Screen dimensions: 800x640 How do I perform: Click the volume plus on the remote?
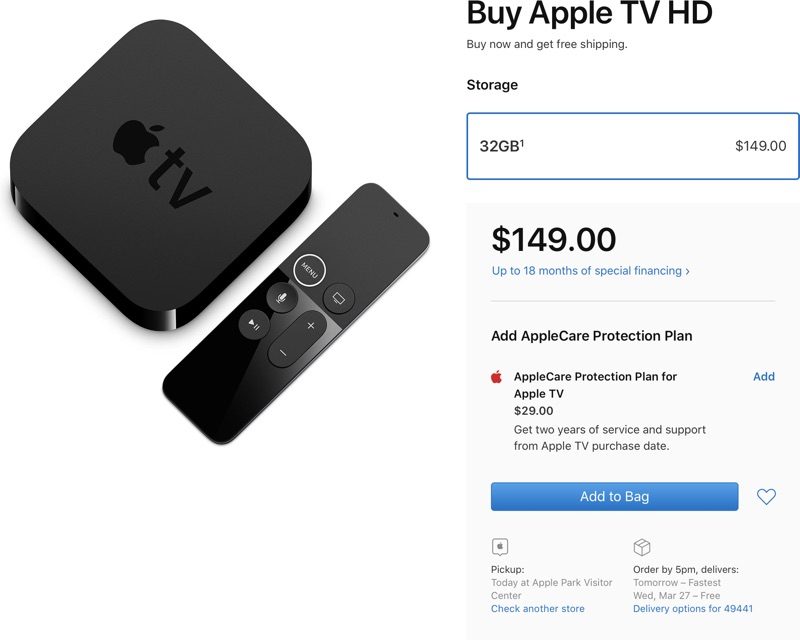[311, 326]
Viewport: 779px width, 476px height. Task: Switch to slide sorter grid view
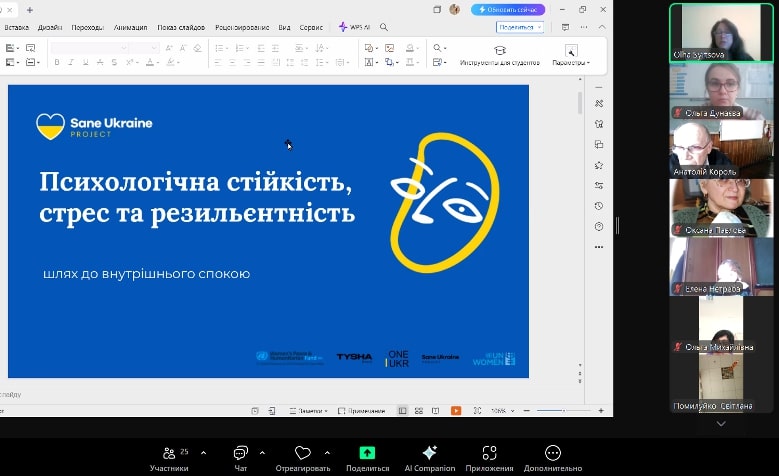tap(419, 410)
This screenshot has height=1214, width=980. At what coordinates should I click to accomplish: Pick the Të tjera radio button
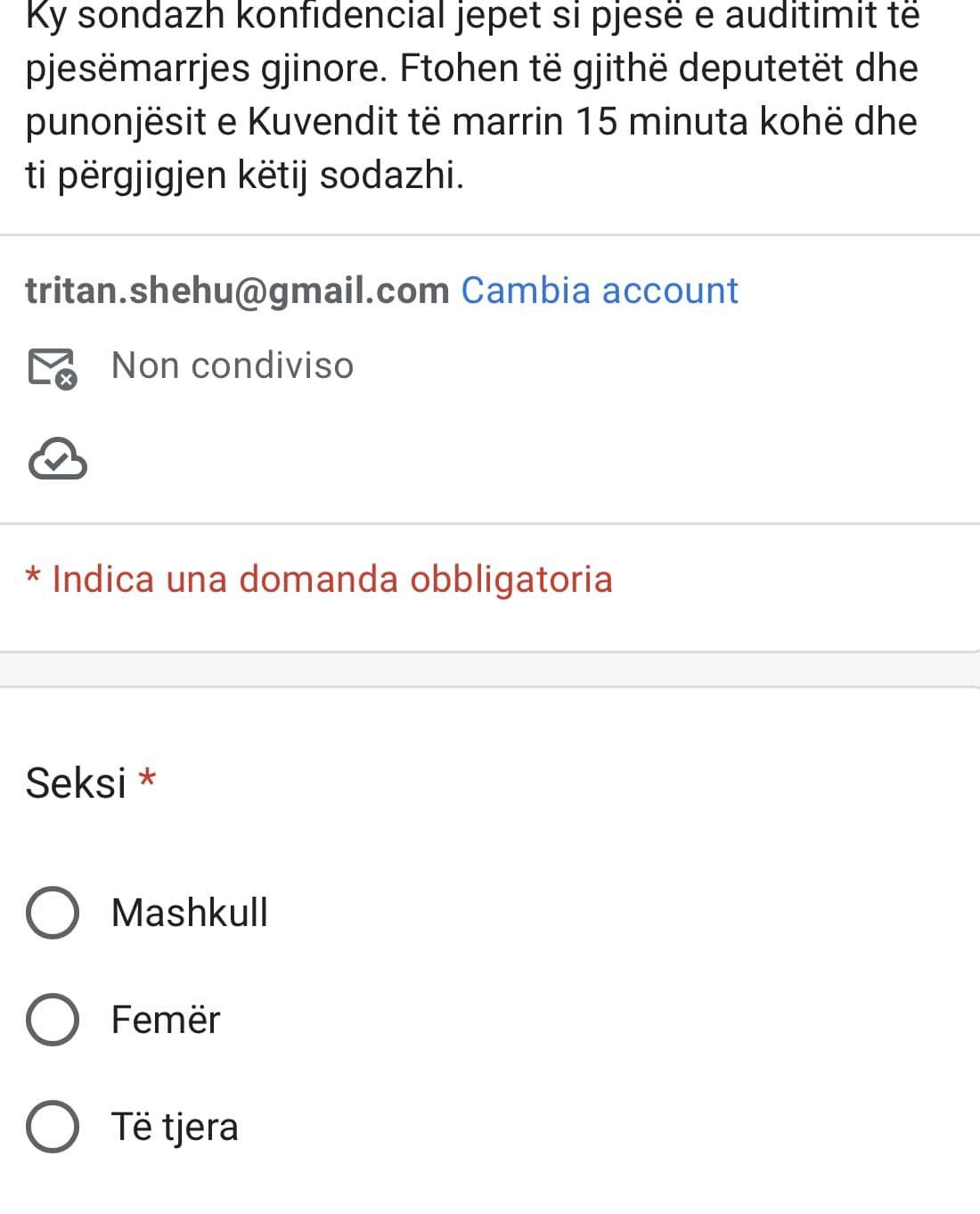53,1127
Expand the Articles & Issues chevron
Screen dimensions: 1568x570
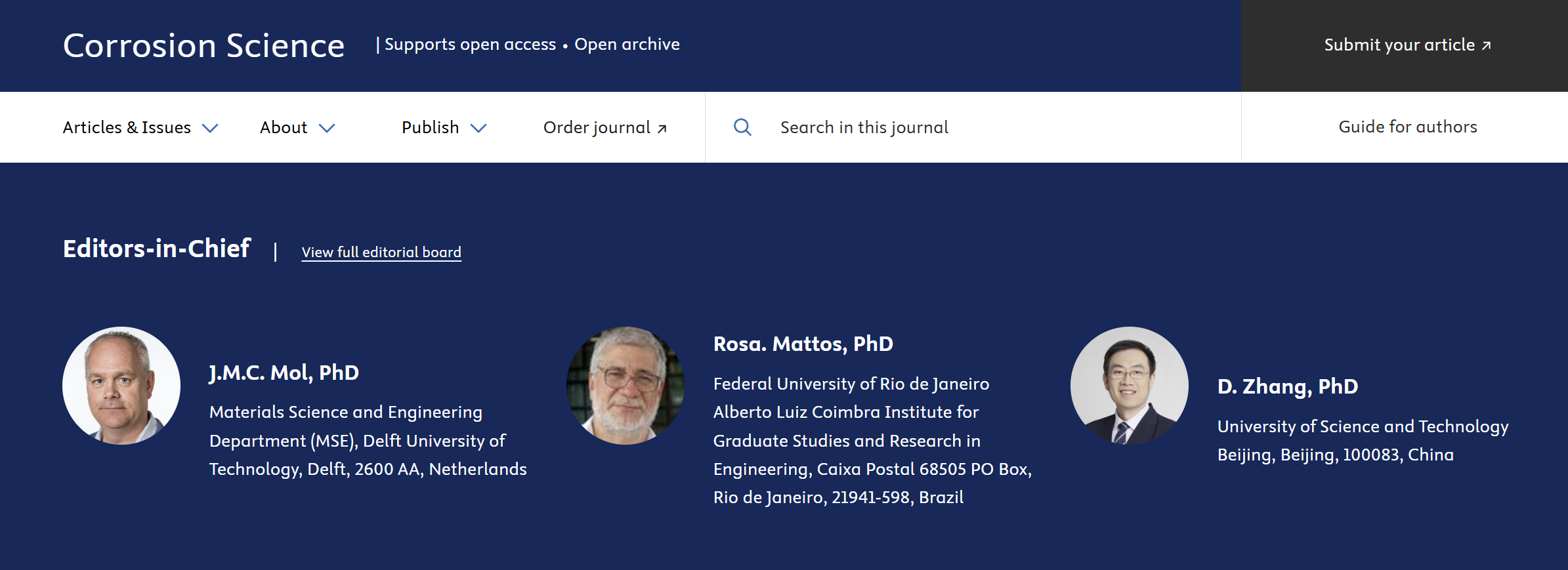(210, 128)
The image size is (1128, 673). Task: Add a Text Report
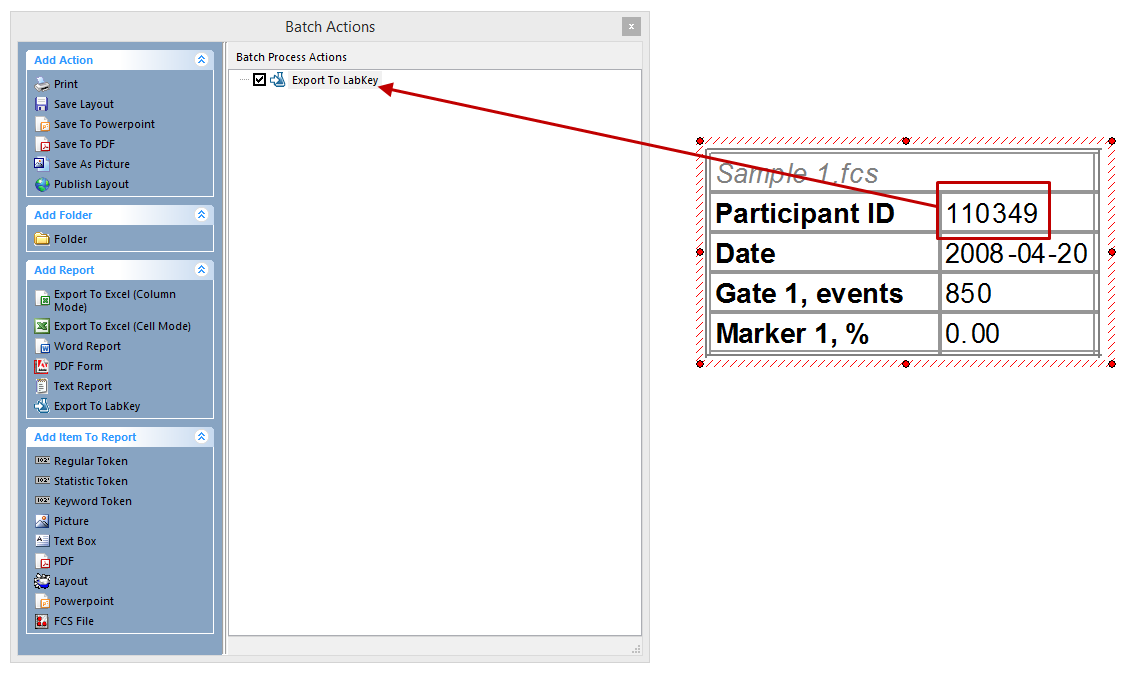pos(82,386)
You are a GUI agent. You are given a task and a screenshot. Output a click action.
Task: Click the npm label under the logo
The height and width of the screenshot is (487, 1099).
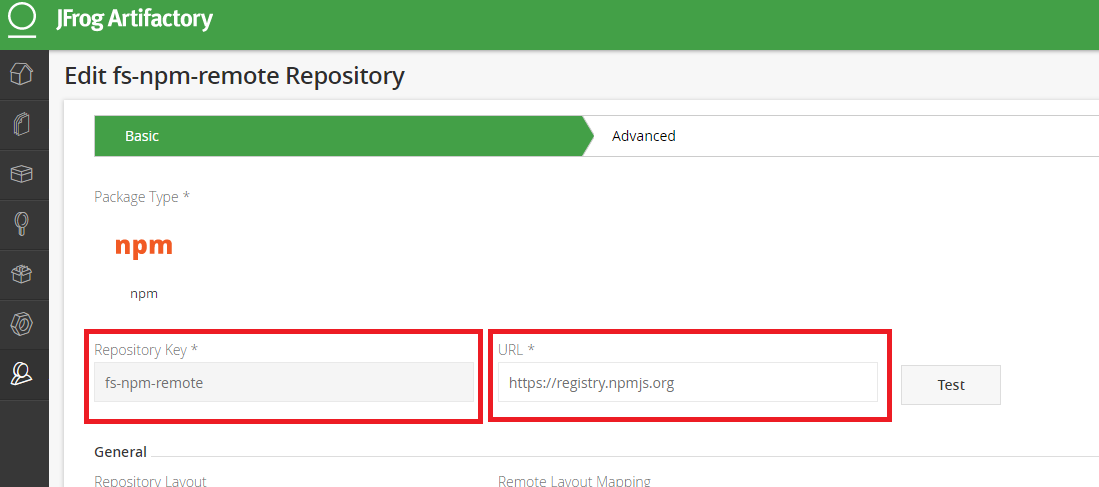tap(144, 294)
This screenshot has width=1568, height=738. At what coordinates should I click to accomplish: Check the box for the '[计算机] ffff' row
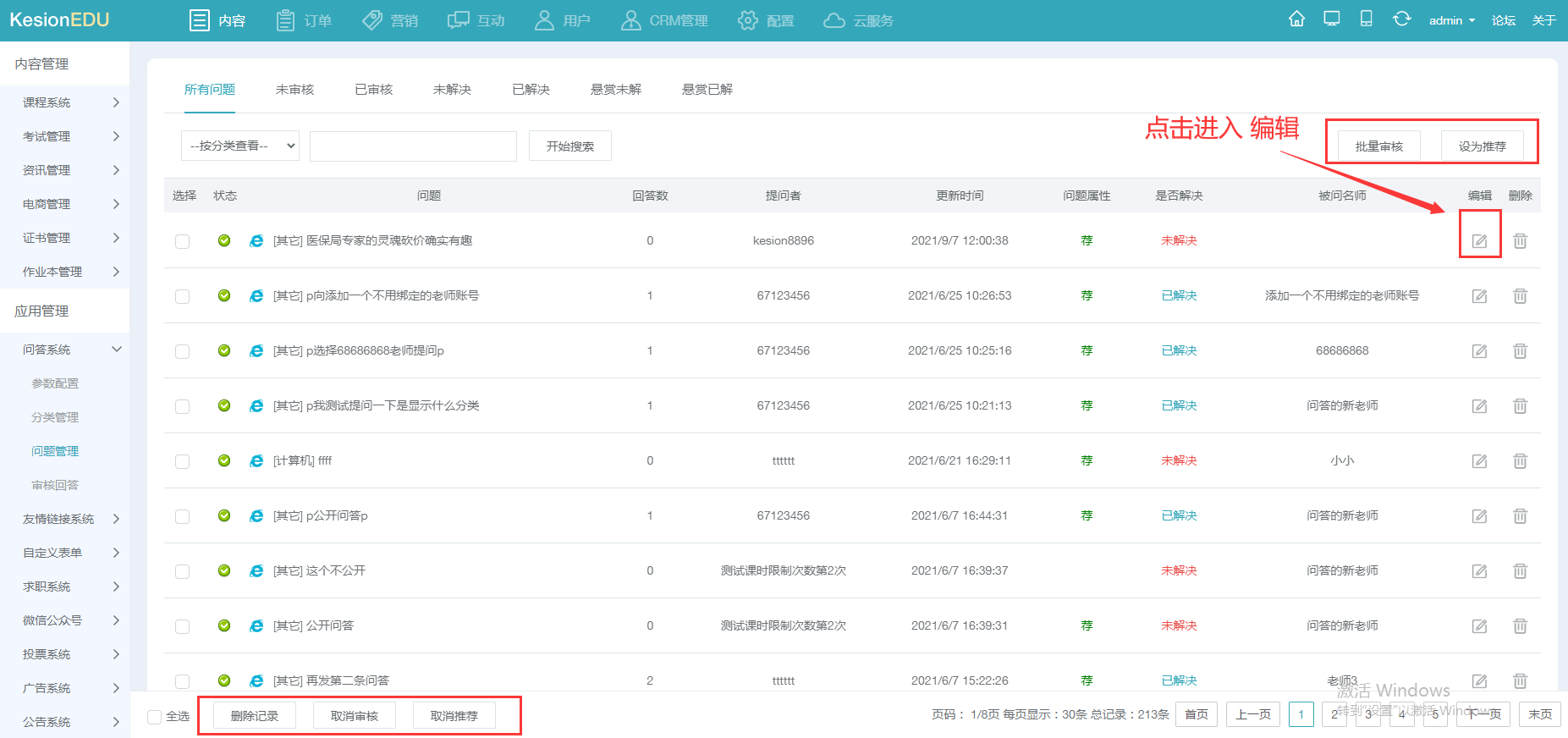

Your assignment. Since the pictures are not wanted, set down only the rest of each record, exactly as above.

Result.
Screen dimensions: 800x640 How do I perform: Click the volume plus on the remote?
[311, 326]
Viewport: 779px width, 476px height. Task: Switch to slide sorter grid view
tap(419, 410)
This screenshot has height=1214, width=980. At what coordinates should I click to accomplish: Pick the Të tjera radio button
53,1127
Expand the Articles & Issues chevron
Screen dimensions: 1568x570
(210, 128)
The image size is (1128, 673). Task: Add a Text Report
pos(82,386)
You are a GUI agent. You are given a task and a screenshot. Output a click action.
Task: Click the npm label under the logo
The height and width of the screenshot is (487, 1099).
tap(144, 294)
This screenshot has width=1568, height=738. At what coordinates should I click to accomplish: Check the box for the '[计算机] ffff' row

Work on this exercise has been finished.